1. This is an assessee's second appeal against an order under Section 154 of the Income-tax Act, 1961 ('the Act') rejecting inter alia the assessee's claim of interest under Section 243 of the Act.
2. We have heard the learned counsel for the assessee and the learned departmental representative.
3. The facts are that vide assessment for the assessment year 1977-78 there was an unabsorbed loss of Rs. 28,204 which was ordered to be carried forward. While making assessment for the assessment year 1978-79, this loss was not carried forward and the assessee's total income was determined vide order dated 28-11-1979 at Rs. 64,490. The assessee moved an application dated 18-8-1983 under Section 154 claiming adjustment of the aforesaid loss and also interest under Section 243 on the resultant refund. The application was allowed vide order dated 27-8-1983 adjusting the said loss and the resultant refund was accordingly granted. The assessee's claim for interest under Section 243 was rejected on the ground that there was no delay in the issue of refund after the passing of the rectification order. The assessee moved an appeal before the AAC but failed.
4. The learned counsel for the assessee contended that under Section 243 interest is to be paid if the refund is not made within three months from the end of the month in which the total income is determined under the Act. According to him the total income was determined vide assessment order dated 28-11-1979 and, therefore, interest is permissible from 1-3-1980. The contention of the authorities below, on the other hand, was that the refund became due only after the rectification order dated 27-8-1983 and the resultant refund was granted without any delay whatsoever and, therefore, no interest is payable.
5. No direct authority on [the respective interpretation has been cited from either side. The learned counsel for the assessee contended that the income is determined only by an assessment order and the assessment order in this case is dated 28-11-1979 and, therefore, even after the rectification the income would be deemed to have been determined only by the original assessment order. This contention does not appear to be correct. The power of rectification is an independent power and the order passed under Section 154 is appealable if it is prejudicial to the assessee. In S. Sankappa v. ITO  68 ITR 760, the Hon'ble Supreme Court has held that an order under Section 35 of the Indian Income-tax Act, 1922 (equivalent to the present Section 154) is a part of the assessment proceedings.
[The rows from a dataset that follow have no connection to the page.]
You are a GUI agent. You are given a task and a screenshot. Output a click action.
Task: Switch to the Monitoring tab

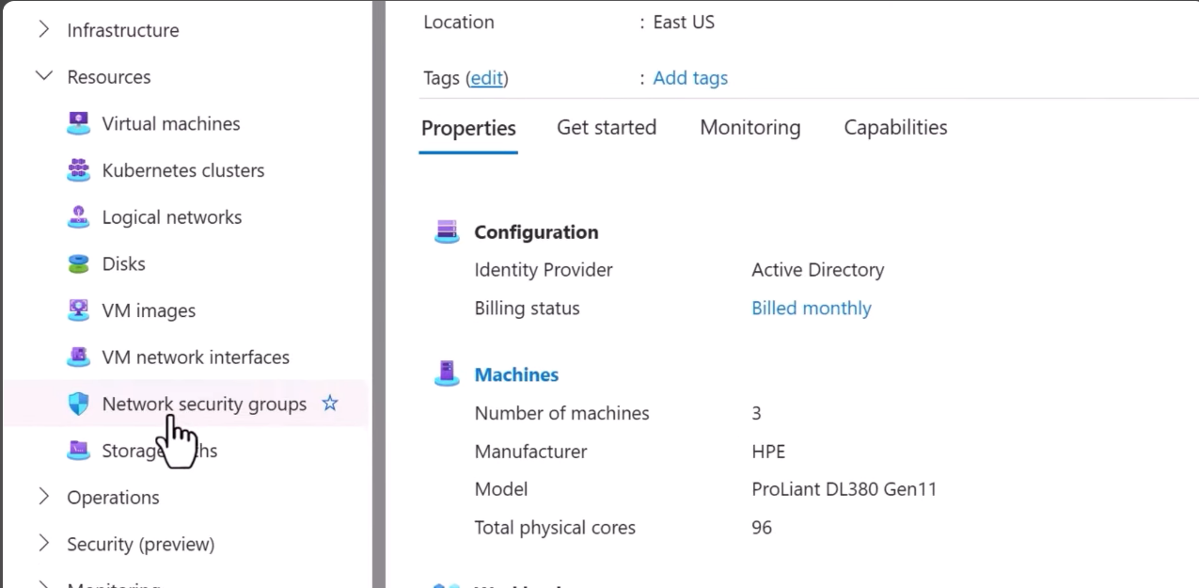click(749, 128)
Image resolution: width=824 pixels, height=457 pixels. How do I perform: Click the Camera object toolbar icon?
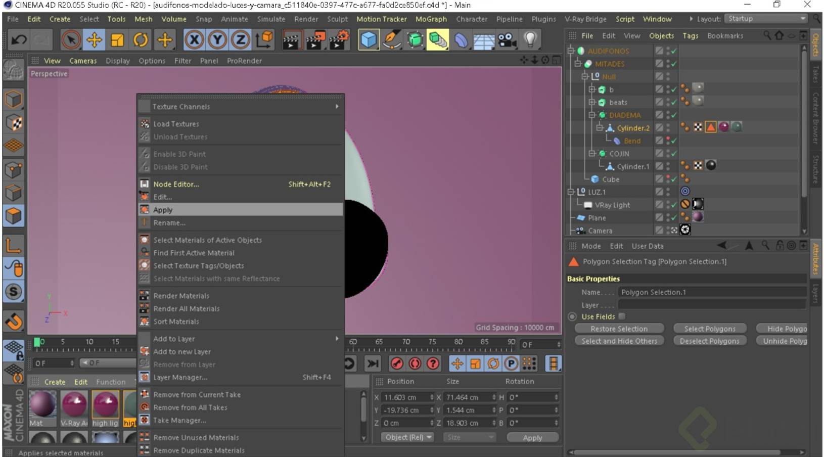507,39
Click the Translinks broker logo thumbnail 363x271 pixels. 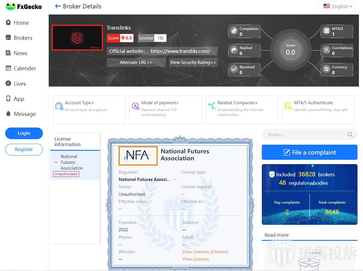(77, 37)
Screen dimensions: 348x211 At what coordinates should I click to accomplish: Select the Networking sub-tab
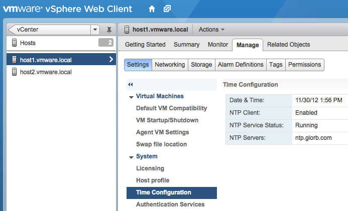pyautogui.click(x=170, y=65)
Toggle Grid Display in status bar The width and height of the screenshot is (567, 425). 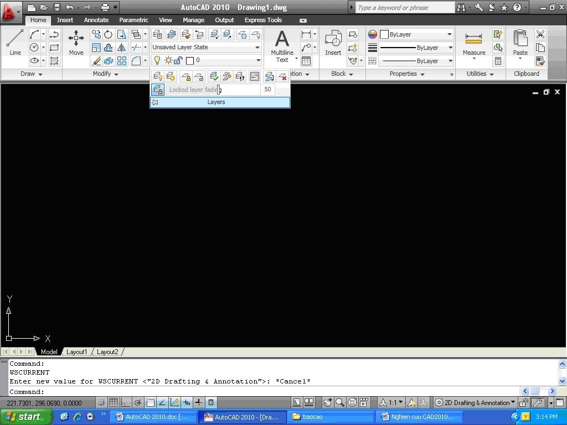pos(113,402)
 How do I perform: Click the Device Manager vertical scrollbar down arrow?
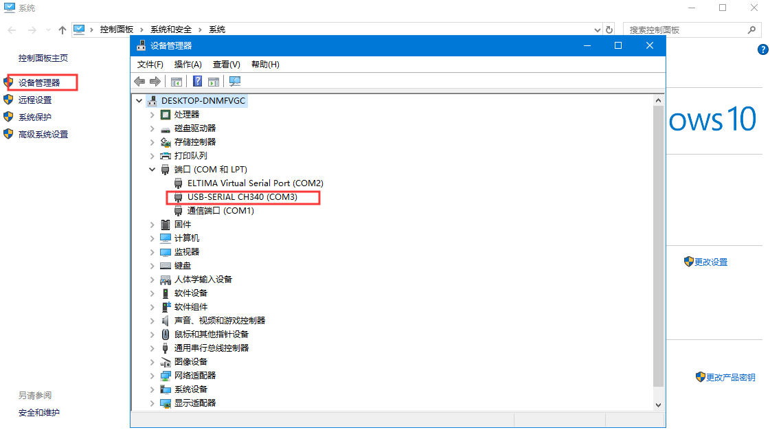(659, 405)
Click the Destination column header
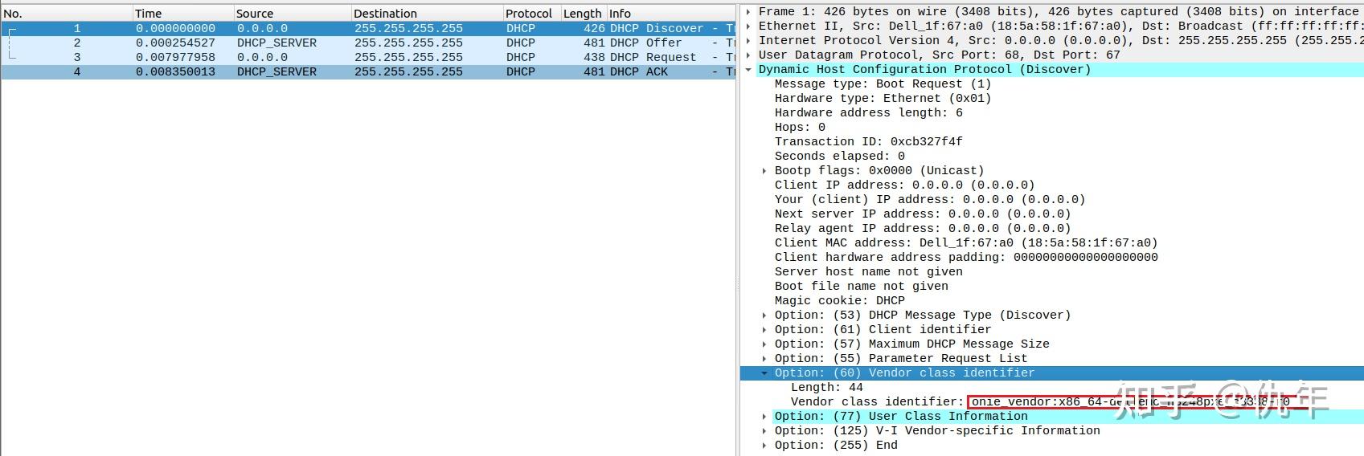Viewport: 1364px width, 456px height. point(428,14)
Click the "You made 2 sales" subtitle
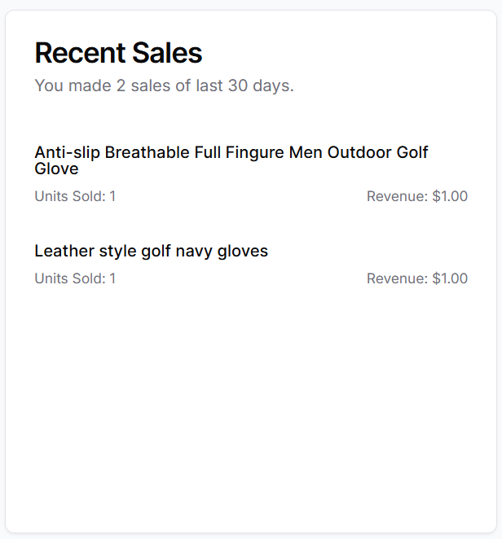This screenshot has height=539, width=502. pyautogui.click(x=164, y=85)
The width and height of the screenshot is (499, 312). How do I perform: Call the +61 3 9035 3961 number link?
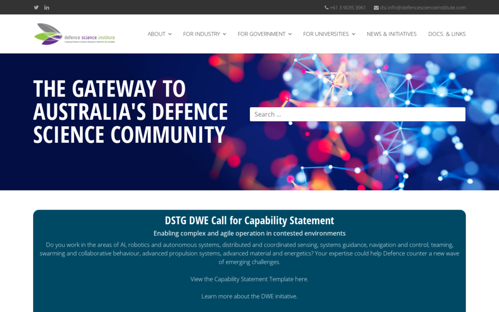[x=347, y=7]
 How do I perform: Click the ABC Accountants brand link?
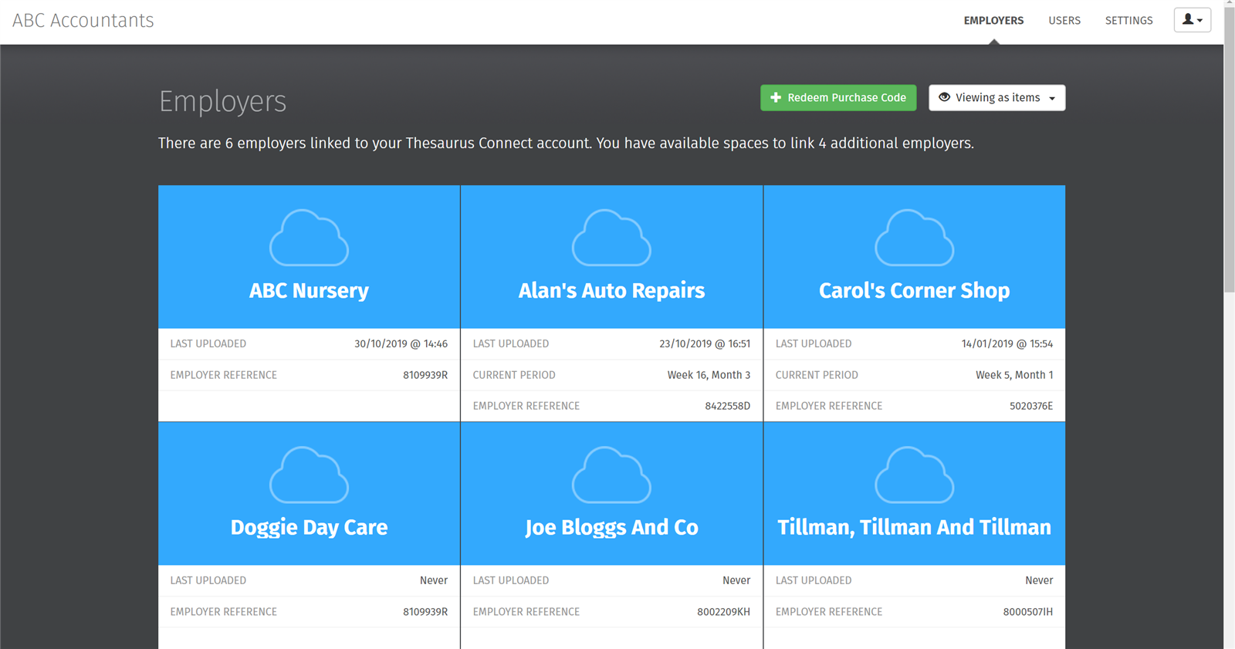pyautogui.click(x=83, y=21)
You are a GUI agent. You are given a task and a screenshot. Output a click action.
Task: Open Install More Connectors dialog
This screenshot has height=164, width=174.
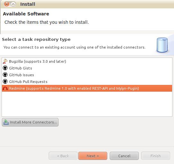[30, 122]
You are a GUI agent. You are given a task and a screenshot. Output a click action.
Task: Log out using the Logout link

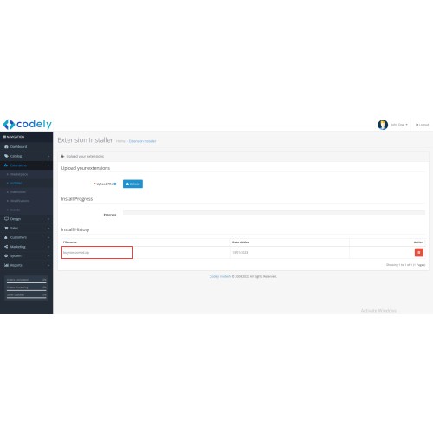click(x=422, y=125)

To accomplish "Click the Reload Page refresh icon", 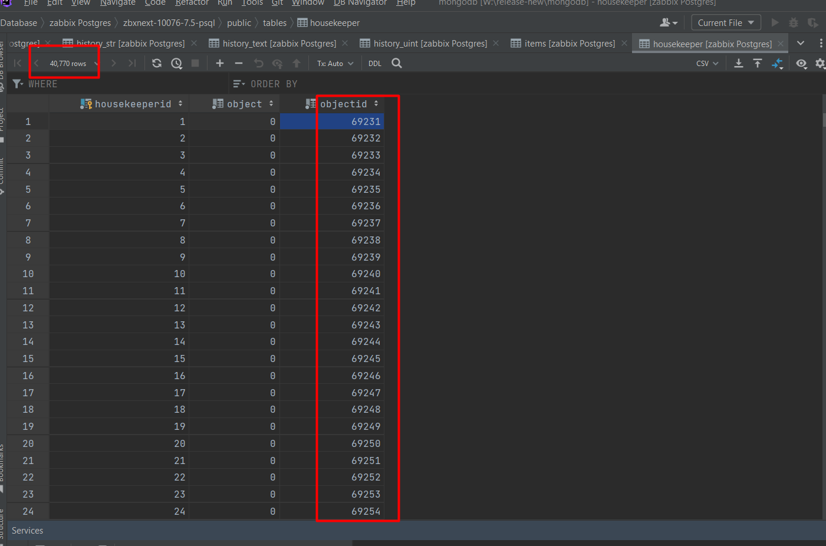I will (x=157, y=63).
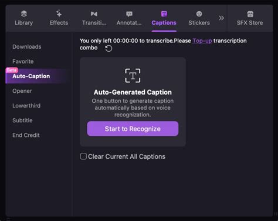Open the Favorite category

pyautogui.click(x=23, y=61)
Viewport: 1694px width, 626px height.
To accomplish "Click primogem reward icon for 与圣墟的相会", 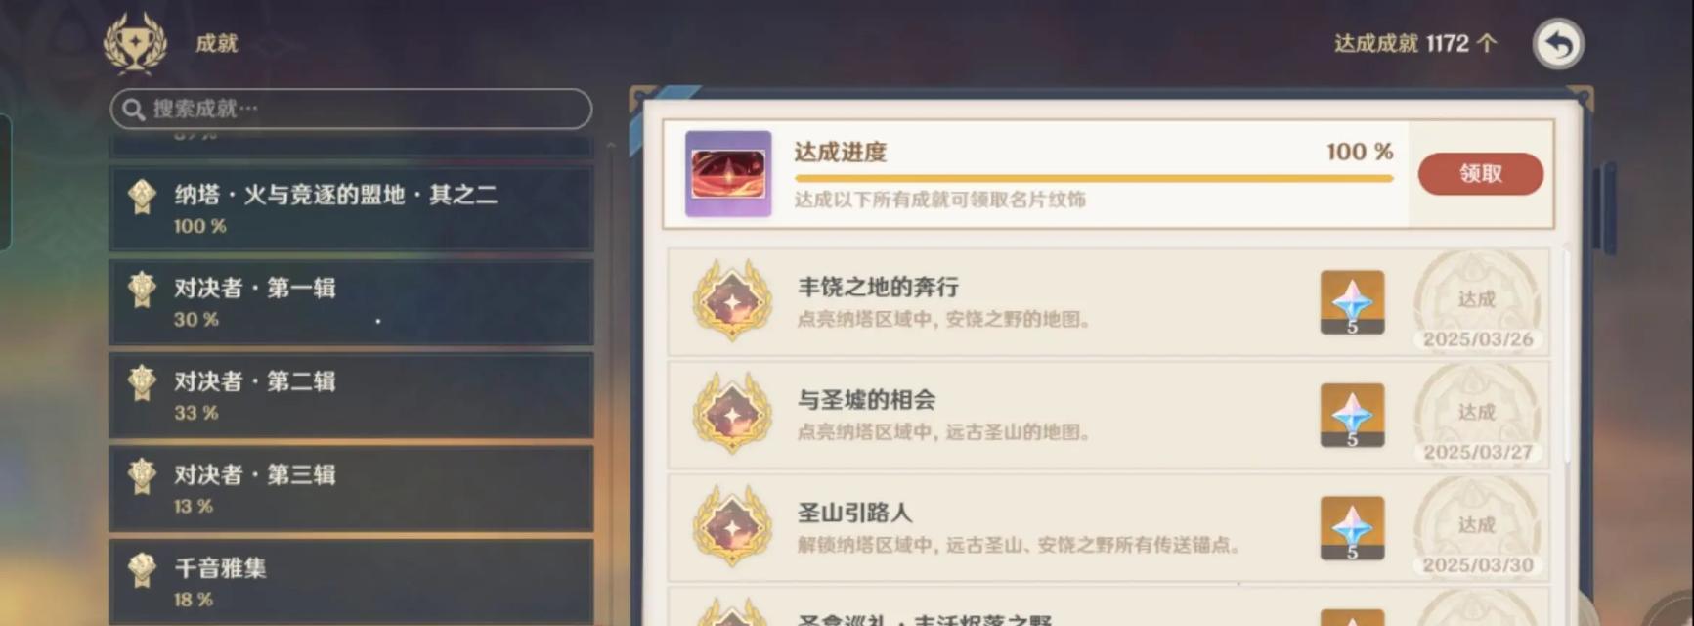I will click(1352, 416).
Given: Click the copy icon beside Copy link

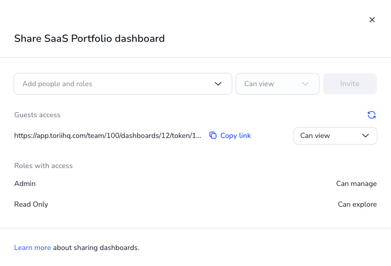Looking at the screenshot, I should (213, 135).
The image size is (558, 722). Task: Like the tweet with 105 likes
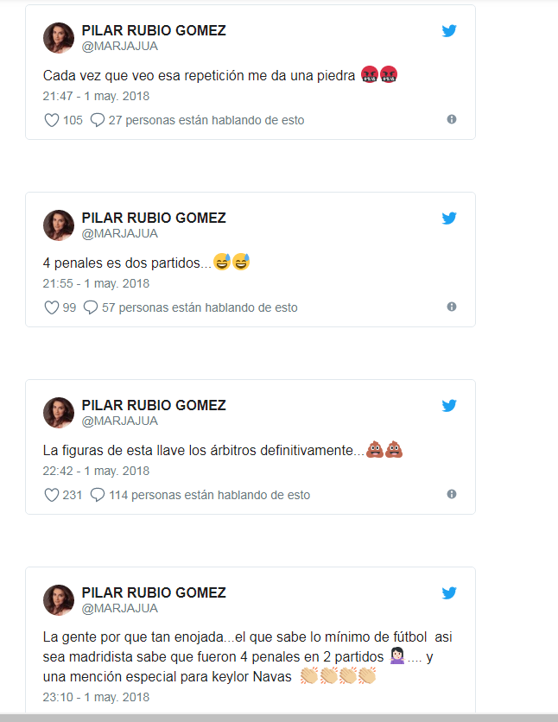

Assessment has been defined under Section 2(8) of the Act and includes reassessment. Therefore, an order passed under Section 154 modifying an assessment is itself an assessment order and determines the assessee's total income. The refund, therefore, becomes due as a result of the order passed under Section 154 and it does not flow from the original order of assessment which in this case was passed on 28-11-1979. An assessee would, therefore, be entitled to interest on refund only if the refund was delayed after the passing of the order under Section 154 and the delay cannot be calculated with reference to the assessment order as it stood before the rectification. In our view, therefore, the authorities below were right in negativing the assessee's claim for interest.